In this study, MK801 (a non-competitive NMDA antagonist) pre-treatment inhibited ADD increment induced 0.25 h post EB treatment. However, NMDA antagonist had been more effective against kindling acquisition, but after full kindling the inhibitory effect on stimulation and especially seizure duration was reduced (10). The NMDA receptors are probably more involved in AD propagation and development (10) which is consistent with its involvement in EB effects on ADD increment, as observed in the present study. On the other hand, several reports have stated that E2 facilitates non-NMDA receptor activity (14, 26). Wong and Moss (1992) have shown that E2 could increase excitatory post-synaptic potential in hippocampal CA1 neurons in short- term, which was inhibited by non-NMDA receptor antagonists. Although, E2 decreases non-NMDA receptors in several cerebral regions including dentate gyrus (18, 32), however,in-vitro application of E2 on hippocampal CA1 neurons increases EPSP within 2 min through non-NMDA receptors. Similarly, the responsiveness to AMPA, kainate and quisqualate had been reported to be increased by E2 (32). In the present study, inhibition of ADD prolongation by both receptors antagonists may be an evidence of EB effects on both NMDA and non-NMDA transmissions or their receptor activity. These receptors may play an important role in ADD prolongation probably by acting at different regions of brain. For example, in cerebellum, the NMDA (25) and in hippocampus the non-NMDA (32) receptors participate in EPSP potentiation. The inability of glutamate receptor antagonist to block S5D increment is probably related to the inherent characteristics of S5D. While triggered AD propagates seizure stages, wide spread propagation of AD induces S5D.

Although, attenuation of the GABA inhibitory effect and reduction of the inhibitory post-synaptic potential can cause ADD prolongation, neverthelessthe application of GABA has not changed synaptic responsiveness (32).
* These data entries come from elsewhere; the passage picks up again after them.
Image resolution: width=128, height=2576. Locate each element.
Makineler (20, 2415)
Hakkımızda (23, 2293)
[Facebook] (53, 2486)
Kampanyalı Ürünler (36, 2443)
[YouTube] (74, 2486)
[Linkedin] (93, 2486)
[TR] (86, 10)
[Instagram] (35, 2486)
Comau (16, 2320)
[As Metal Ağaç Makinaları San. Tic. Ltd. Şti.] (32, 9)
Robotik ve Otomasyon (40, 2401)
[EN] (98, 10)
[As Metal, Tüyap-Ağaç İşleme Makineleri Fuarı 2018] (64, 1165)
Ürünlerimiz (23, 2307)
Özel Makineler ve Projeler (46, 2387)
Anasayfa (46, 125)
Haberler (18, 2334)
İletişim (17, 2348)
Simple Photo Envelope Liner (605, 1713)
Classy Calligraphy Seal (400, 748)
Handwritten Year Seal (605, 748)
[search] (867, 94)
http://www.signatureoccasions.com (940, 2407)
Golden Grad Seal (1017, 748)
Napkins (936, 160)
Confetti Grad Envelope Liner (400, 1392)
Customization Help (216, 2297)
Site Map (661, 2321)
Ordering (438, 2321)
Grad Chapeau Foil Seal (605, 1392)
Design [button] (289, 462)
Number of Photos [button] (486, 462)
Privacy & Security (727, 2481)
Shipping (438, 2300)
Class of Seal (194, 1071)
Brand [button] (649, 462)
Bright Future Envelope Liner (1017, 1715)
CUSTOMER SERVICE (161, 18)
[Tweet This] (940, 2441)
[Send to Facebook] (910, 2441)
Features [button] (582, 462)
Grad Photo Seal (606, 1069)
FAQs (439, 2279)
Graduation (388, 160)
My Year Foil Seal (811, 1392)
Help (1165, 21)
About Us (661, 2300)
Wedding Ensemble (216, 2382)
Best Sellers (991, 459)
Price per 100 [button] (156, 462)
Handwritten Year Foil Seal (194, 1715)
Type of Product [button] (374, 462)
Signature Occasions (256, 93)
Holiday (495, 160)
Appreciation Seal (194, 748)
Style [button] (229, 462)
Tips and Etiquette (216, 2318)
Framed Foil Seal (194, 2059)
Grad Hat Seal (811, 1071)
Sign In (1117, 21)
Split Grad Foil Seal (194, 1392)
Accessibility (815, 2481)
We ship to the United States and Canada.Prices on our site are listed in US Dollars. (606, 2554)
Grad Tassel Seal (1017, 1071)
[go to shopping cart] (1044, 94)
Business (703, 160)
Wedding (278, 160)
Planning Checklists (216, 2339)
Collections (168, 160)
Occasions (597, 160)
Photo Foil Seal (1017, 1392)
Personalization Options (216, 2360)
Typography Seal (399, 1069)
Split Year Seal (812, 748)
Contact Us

The rapid EB effect on ADD (0.25 h) and its reversible nature is the evidence for direct non-genomic effects of EB on cell membrane.

To rule out the probability of the involvement of genomic effects of EBon kindling parameters, TAM (an estrogenic receptor antagonist) and anisomycine (a protein synthesis inhibitor) wereapplied ip and intra-amygdala injections respectively. The TAM was applied at low dose (1m/Kg) to inhibit estrogenic receptors without partial effects or antioxidant activity (5). Higher doses of TAM can induce epileptogenic effects as reported previously (20). In addition, TAM pre-treatment could not block ADD and S5D prolongation. Moreover, the inability of anisomycine to inhibit EB induced ADD prolongation confirmed the probable non-genomic rapid effects of EB on ADD.

To facilitate the responsiveness to glutamate, E2 probably either binds directly to a membrane protein, which is partly or totally accompanied by glutamate receptors, or affects glutamate receptors indirectly through disturbing the membrane bilayer lipids (2, 33). This may result from one or a combination of several mechanisms described so far for E2. In addition, the changes in the level or affinity of receptors for NMDA and non-NMDA excitatory amino-acids (3, 30 32) and increased neuronal responsiveness to excitatory amino-acids (25) are probably involved in the late effect of EB. The NMDA receptor antagonist MK-801 may prevent the hormone-induced changes in spine density, NMDA transmission, and long term potentiation (LTP) magnitude (26).

In conclusion, based on rapid EB effects on ADD (0.25 h), its inhibition by Mk801, and inability of anisomycine (in this study) and tamoxifen to prevent AD prolongation, the acute effect of EB on kindled seizures may be induced more via a non-genomic membrane glutamate receptor rather than intracellular estrogenic receptors. The results of this investigation suggest the possibility of the effectiveness of antiepileptic drugs such as topiramate in catamenial epilepsy.